Em outubro de 2018, diversos servidores aposentados e pensionistas foram informados de que seriam desvinculados da tabela remuneratória da Lei n. 5.195/2013, que disciplina a Carreira de Planejamento e Gestão Urbana e Regional do DF (PGUR), o que representaria uma diminuição de seus proventos em cerca de 30%.

Embora tenham sido enquadrados há mais 5 (cinco) anos naquela tabela, o GDF informou que teria cometido um equívoco à época. Segundo o entendimento da Procuradoria-Geral do DF, a alteração remuneratória teria sido condicionada à aceitação, pelo servidor, de participação em projetos estruturantes na área de planejamento e gestão urbana, de forma que apenas servidores ativos poderiam participar dos referidos projetos.

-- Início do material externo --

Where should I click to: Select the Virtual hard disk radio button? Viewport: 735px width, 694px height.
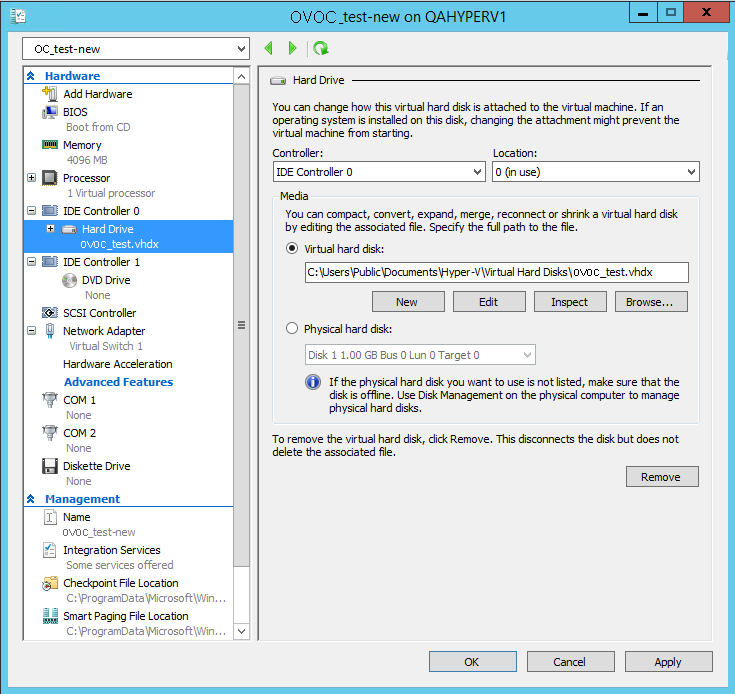(x=292, y=249)
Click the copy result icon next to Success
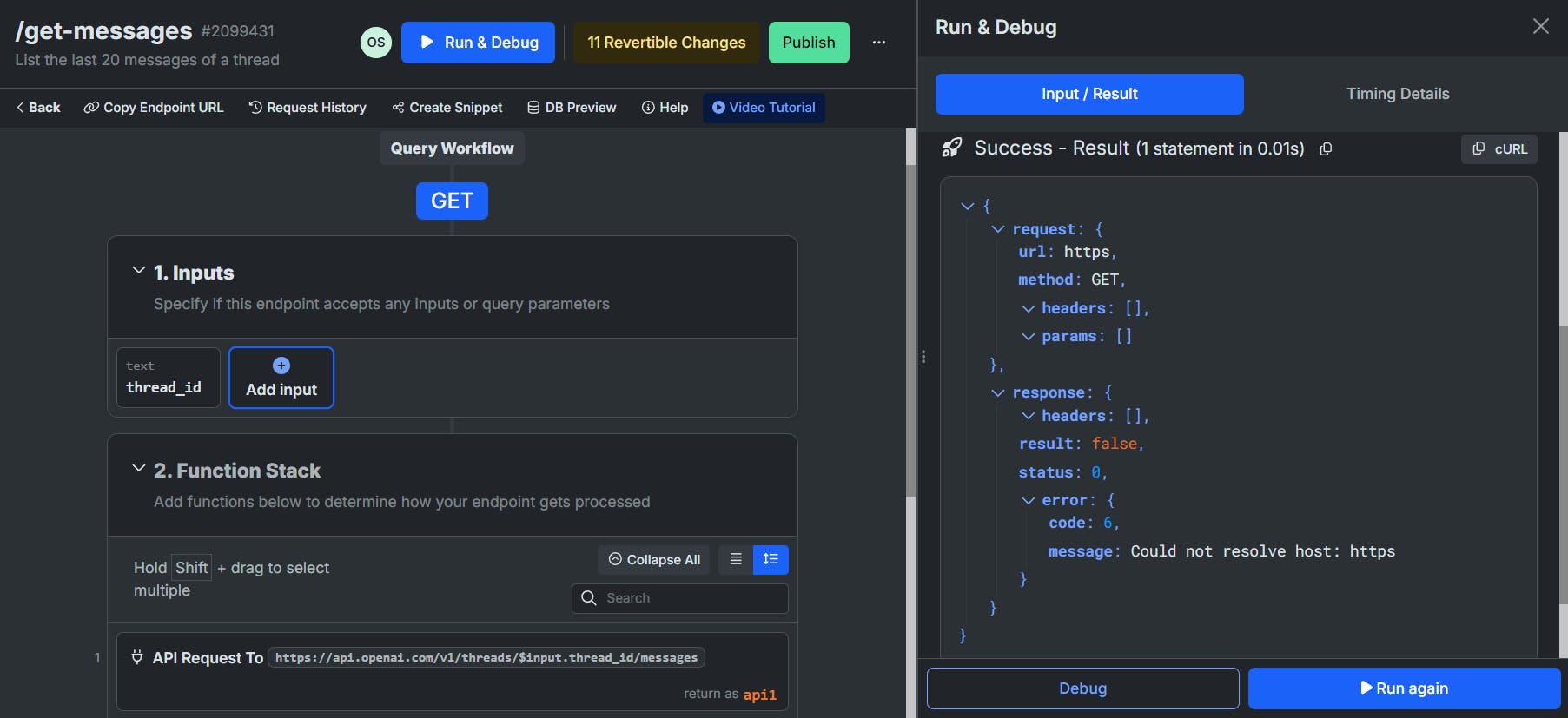 (1326, 149)
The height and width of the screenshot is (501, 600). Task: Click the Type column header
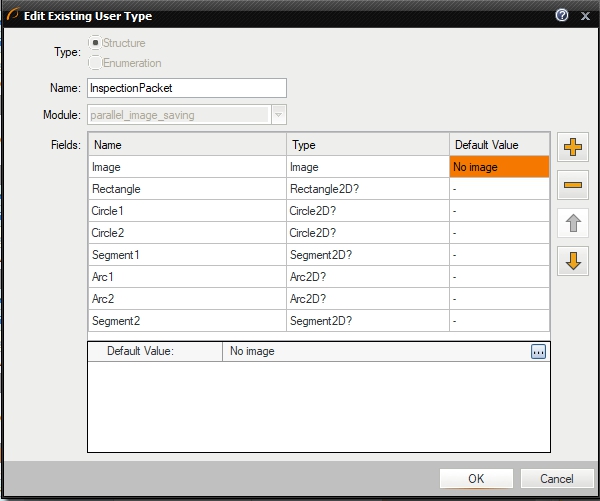pyautogui.click(x=367, y=145)
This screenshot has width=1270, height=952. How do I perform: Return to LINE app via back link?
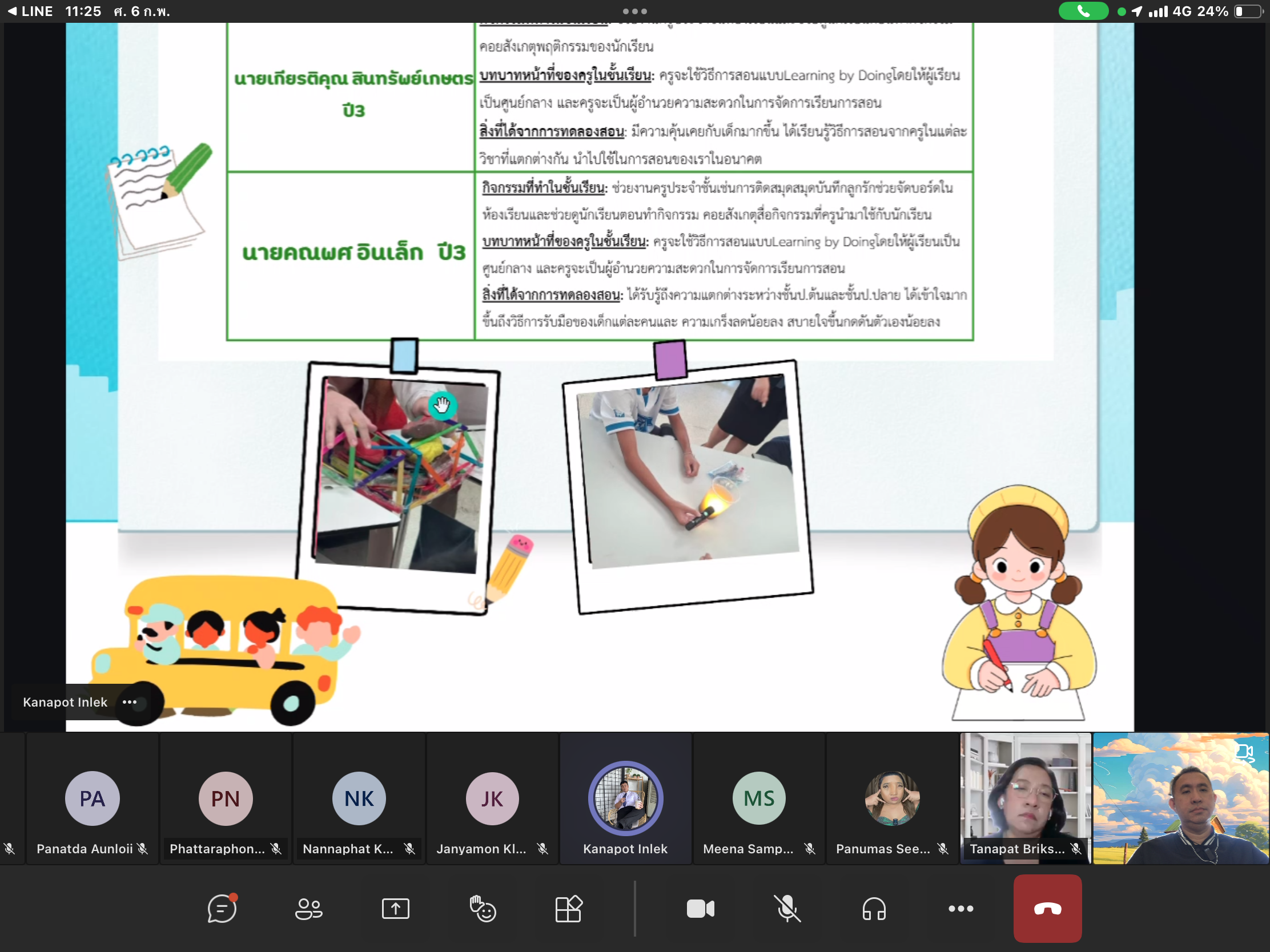30,11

Tal interpretação viola a garantia constitucional da paridade entre ativos e inativos e, ainda, contraria o próprio texto da Lei n. 5.195/2013, que expressamente prevê, em seu art. 23,  que as suas disposições se aplicam “no que couber, aos servidores aposentados e aos beneficiários de pensão vinculados às carreiras aqui tratadas”.

Além disso, a colaboração em projetos estruturantes é uma situação que pode ou não ocorrer, nos termos do art. 20, §4º, da Lei em comento[1], o que invalida a afirmação de que a vinculação àquela tabela remuneratória estaria restrita aos servidores que efetivamente participassem dos projetos.

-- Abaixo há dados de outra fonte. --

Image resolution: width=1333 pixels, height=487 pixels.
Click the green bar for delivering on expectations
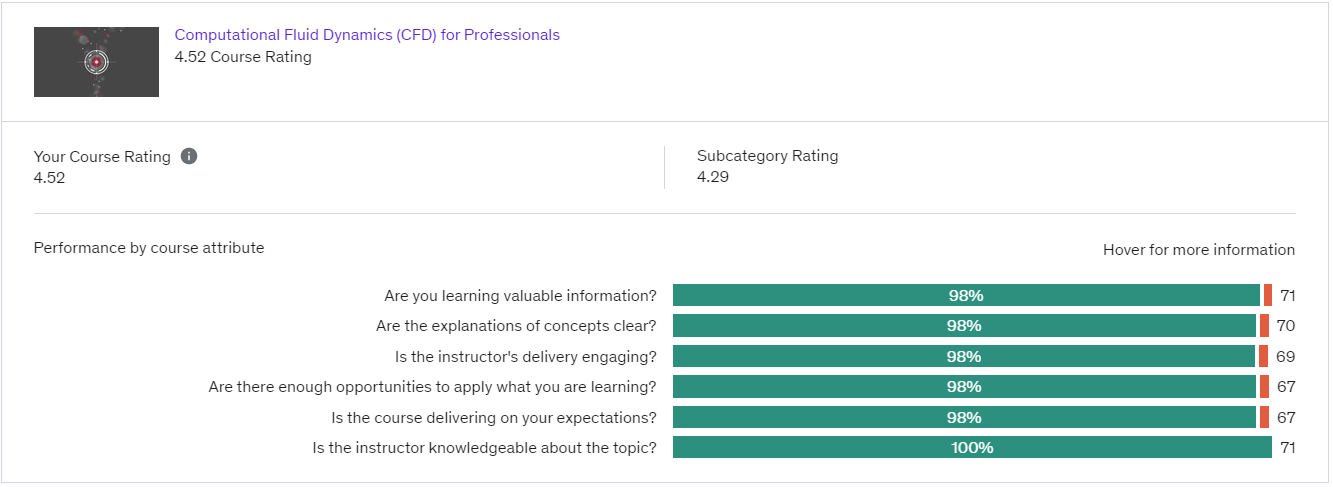[x=964, y=417]
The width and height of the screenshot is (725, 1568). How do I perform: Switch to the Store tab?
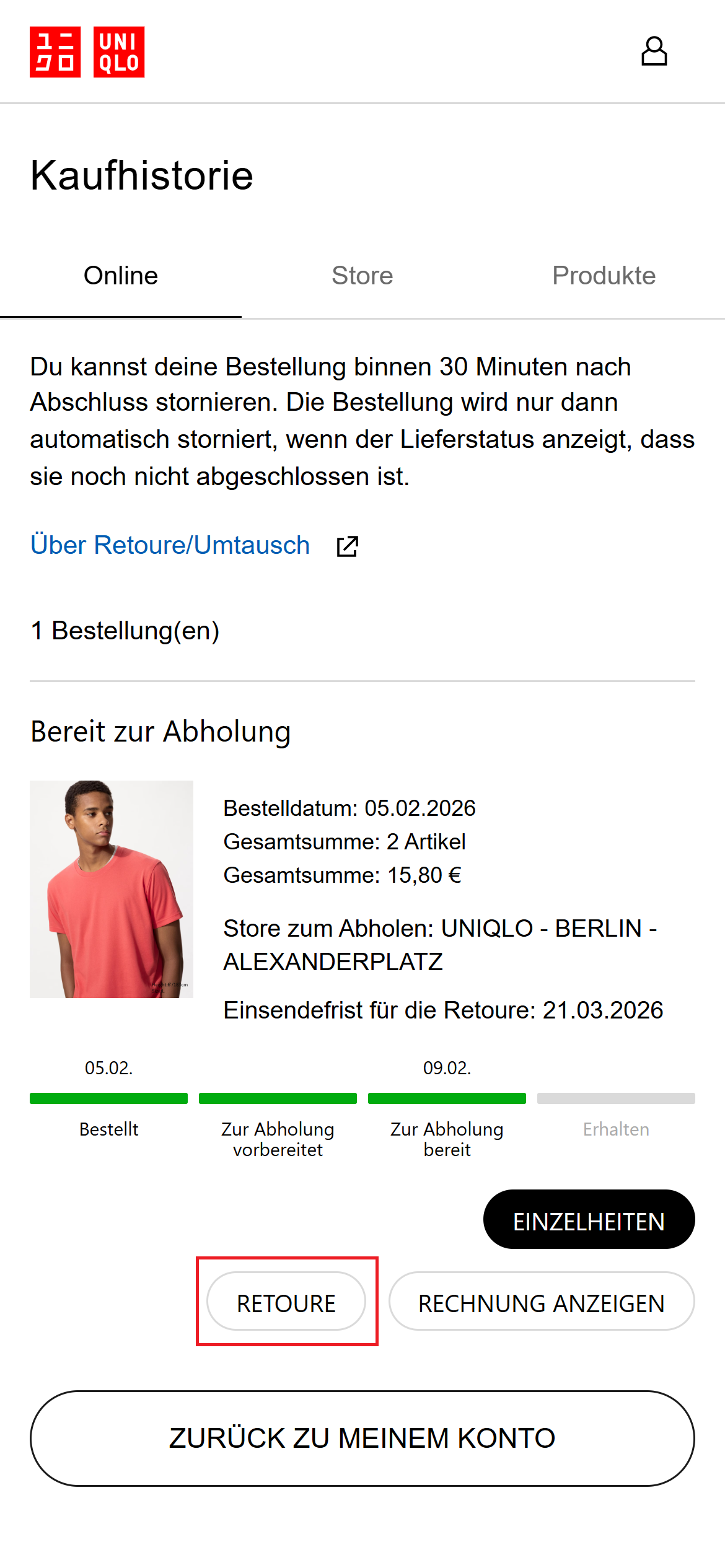(362, 276)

Para resguardar o direito de servidoras inativas ameaçadas pela equivocada interpretação da lei, o Escritório Torreão Braz impetrou mandado de segurança, com pedido de liminar, para suspender o ato que determinou a desvinculação da tabela remuneratória da Lei n. 5.195/2013 e o retorno à tabela de origem.

A liminar foi concedida pelo Juízo da 8ª Vara de Fazenda Pública do Distrito Federal. Conforme a decisão judicial, não há “situação de discrímen capaz de justificar o tratamento diverso dos servidores da ativa com os inativos beneficiários da garantia da paridade”. Ademais, a iminência da supressão de verbas de natureza alimentar justificou o deferimento do pedido antecipatório.

[1]“§ 4º Os servidores atingidos por este artigo podem ficar à disposição do órgão gestor da carreira para participação em projetos estruturantes na área de planejamento e gestão urbana e regional do Governo do Distrito Federal”.